* EXERCISE PASSAGE:
----

From Fedora Project Wiki

Ideas for implementing the Boards stable updates vision

Note ideas under each of the vision statement lines that apply to it.

Note if your idea should be targeted at before f14, by f15, or "later"

The update repositories for stable releases of the Fedora distribution should provide our users with a consistent and high quality stream of updates

    1. BY-F14: Some way to document failures to quality and consistency so we can learn from them, and see that the incidence is decreasing.

Stable releases should provide a consistent user experience throughout the lifecycle, and only fix bugs and security issues

    1. BY-F14: Document this stance in maintainer docs and announce to maintainers the new docs.
    2. BY-F14: release managers for each release to monitor updates and educate maintainers?
    3. BY-F14: Document a exception process. Some packages will need to provide updates for security reasons or working with external sources, etc.

Exceptions for stable updates should fall into one of two categories:

    • Packages that are no longer provided with security updates by

upstream and which are too big for backporting fixes to be reasonably practical.

This will be evaluated on a case by case basis, with an exception only being granted where there is genuinely no practical possibility of maintaining security updates within Fedora.

    • Packages which require updates in order to maintain functionality

Examples here include virus checkers and games with rapidly evolving protocols. Exceptions in this category will be limited to packages which will become unable to carry out their existing functionality[1] unless updates occur. Updates will not be permitted purely to add additional functionality.

[1] Where existing functionality for a virus checker would be "Find common viruses" rather than "Find this specific set of viruses", and for a game would be "Connect to central servers" rather than "Speak a specific version of the protocol"

Applications for exceptions should be made to FESCO, who will evaluate whether a specific package satisfies either of these criteria. Those that do may be updated during a stable release cycle even if that would otherwise be forbidden.


Stable releases should not be used for tracking upstream version closely when this is likely to change the user experience beyond fixing bugs and security issues

    1. BY-F14: Some way of noting when someone builds an update for all branches at the same time to allow for further scrutiny?

----

* DATASET ENTRIES:
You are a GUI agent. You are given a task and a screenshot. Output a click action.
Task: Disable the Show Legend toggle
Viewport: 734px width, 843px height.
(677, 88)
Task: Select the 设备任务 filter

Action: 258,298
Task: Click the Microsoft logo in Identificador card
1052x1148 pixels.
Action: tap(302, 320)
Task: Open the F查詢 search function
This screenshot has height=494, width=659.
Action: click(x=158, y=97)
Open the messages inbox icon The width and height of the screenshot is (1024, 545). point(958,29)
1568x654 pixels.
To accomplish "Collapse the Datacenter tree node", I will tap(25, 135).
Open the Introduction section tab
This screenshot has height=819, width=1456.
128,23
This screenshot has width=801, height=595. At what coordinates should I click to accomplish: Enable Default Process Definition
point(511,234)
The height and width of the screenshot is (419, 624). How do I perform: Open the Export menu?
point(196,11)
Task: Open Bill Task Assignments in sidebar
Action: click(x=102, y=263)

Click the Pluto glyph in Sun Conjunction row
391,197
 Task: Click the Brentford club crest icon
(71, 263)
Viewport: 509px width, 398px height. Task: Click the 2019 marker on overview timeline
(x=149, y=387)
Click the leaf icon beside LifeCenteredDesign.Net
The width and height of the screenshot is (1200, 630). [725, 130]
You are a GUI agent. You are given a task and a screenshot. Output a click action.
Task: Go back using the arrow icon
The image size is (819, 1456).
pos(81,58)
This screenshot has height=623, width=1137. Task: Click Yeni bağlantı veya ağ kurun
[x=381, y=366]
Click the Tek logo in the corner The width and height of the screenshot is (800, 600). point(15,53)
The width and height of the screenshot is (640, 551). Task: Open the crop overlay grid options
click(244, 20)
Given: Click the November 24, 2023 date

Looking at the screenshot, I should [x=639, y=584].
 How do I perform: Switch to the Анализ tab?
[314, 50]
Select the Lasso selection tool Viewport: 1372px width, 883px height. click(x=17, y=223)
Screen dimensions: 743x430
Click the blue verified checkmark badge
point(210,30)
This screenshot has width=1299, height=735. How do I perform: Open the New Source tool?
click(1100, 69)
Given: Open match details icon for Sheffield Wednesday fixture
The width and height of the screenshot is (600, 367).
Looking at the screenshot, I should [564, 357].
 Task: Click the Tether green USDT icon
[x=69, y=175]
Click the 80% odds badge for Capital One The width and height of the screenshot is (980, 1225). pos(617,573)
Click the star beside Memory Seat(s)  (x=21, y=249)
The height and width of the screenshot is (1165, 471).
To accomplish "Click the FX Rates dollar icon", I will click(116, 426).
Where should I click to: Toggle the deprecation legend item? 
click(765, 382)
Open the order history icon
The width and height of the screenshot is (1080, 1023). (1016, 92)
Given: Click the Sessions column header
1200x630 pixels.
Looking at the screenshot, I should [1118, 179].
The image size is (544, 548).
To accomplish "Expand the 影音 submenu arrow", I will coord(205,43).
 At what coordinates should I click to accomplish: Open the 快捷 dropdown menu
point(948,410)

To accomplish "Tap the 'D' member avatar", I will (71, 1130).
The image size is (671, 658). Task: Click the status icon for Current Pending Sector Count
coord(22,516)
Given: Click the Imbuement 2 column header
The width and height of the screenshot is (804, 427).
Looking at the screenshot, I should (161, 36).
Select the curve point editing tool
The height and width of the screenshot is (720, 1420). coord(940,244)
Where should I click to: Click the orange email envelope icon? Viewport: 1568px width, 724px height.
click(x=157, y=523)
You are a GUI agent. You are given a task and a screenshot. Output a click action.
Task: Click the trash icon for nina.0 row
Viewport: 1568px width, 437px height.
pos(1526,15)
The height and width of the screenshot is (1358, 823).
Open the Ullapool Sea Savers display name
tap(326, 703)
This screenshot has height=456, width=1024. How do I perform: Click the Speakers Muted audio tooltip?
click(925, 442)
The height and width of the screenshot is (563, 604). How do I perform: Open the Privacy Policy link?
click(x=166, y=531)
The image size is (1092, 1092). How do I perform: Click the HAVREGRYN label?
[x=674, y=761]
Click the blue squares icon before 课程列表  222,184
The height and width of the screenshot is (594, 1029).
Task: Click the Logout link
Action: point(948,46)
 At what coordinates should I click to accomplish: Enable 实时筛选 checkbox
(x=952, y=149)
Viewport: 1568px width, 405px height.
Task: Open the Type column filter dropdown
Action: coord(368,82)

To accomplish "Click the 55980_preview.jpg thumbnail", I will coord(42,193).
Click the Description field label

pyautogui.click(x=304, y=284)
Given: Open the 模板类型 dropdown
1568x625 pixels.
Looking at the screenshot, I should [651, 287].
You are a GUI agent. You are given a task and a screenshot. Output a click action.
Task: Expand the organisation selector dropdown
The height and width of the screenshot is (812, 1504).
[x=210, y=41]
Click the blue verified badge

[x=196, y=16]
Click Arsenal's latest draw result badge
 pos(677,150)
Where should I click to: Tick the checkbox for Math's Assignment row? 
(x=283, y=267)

----

* QUESTIONS:
**A)** List every idea in the Fedora stable updates page that is marked BY-F14.
**B)** Answer these questions from the Fedora stable updates page:
(i) How many categories should exceptions for stable updates fall into?
(ii) Which two kinds of packages are named as examples of packages that require updates to maintain functionality?
(iii) To whom should applications for exceptions be made?
**C)** Pick up the Fedora stable updates page after its final line and continue it.
The entries come from a different source than the Fedora stable updates page.

* TASK-BY-TASK RESULTS:
**A)**
- Some way to document failures to quality and consistency so we can learn from them, and see that the incidence is decreasing.
- Document this stance in maintainer docs and announce to maintainers the new docs.
- Release managers for each release to monitor updates and educate maintainers?
- Document a exception process. Some packages will need to provide updates for security reasons or working with external sources, etc.
- Some way of noting when someone builds an update for all branches at the same time to allow for further scrutiny?

**B)**
(i) Two.
(ii) Virus checkers and games with rapidly evolving protocols.
(iii) FESCO.

**C)**
Close tracking of upstream should be done in the Rawhide repo wherever possible, and we should strive to move our patches upstream

    1. BY-F15: track the upstream status of patches. Is the trend improving over time? can we help packages with many patches somehow?

More skilled and/or intrepid users are encouraged to use Rawhide along with participating in testing of stable branches during the development and pre-release period

    1. BY-F14: more press for fedora-easy-karma somehow?

Stable releases, pre-release branches, and Rawhide have a graduated approach to what types of updates are expected. For example, a pre-release branch should accept some updates which a stable release would not, and rawhide would accept updates that are not appropriate for either a stable release or a pre-release

    1. BY-F14: metrics on how many updates each branch gets including rawhide?

To date F12 has has the following pushed to the stable repository.

220 Security fixes 1049 Enhancements 2840 Bug fixes

F13 to date has had the following

114 Security fixes 818 Enhancements 2569 Bug fixes

Even though F13 was only released 2 months ago its numbers are already close to what F12 has received over the past 8 months. I believe this is a result of the earlier branching with No Frozen Rawhide.

We need to define what is an enhancement and what is a bug fix. How many of these updates labeled as bug fixes contained new or updated features.

Project members should be able to transparently measure or monitor a new updates process to objectively measure its effectiveness, and determine whether the updates process is achieving the aforementioned vision statements

    1. LATER: Some kind of monthy report (or script that generates report on demand) of the above items in one place?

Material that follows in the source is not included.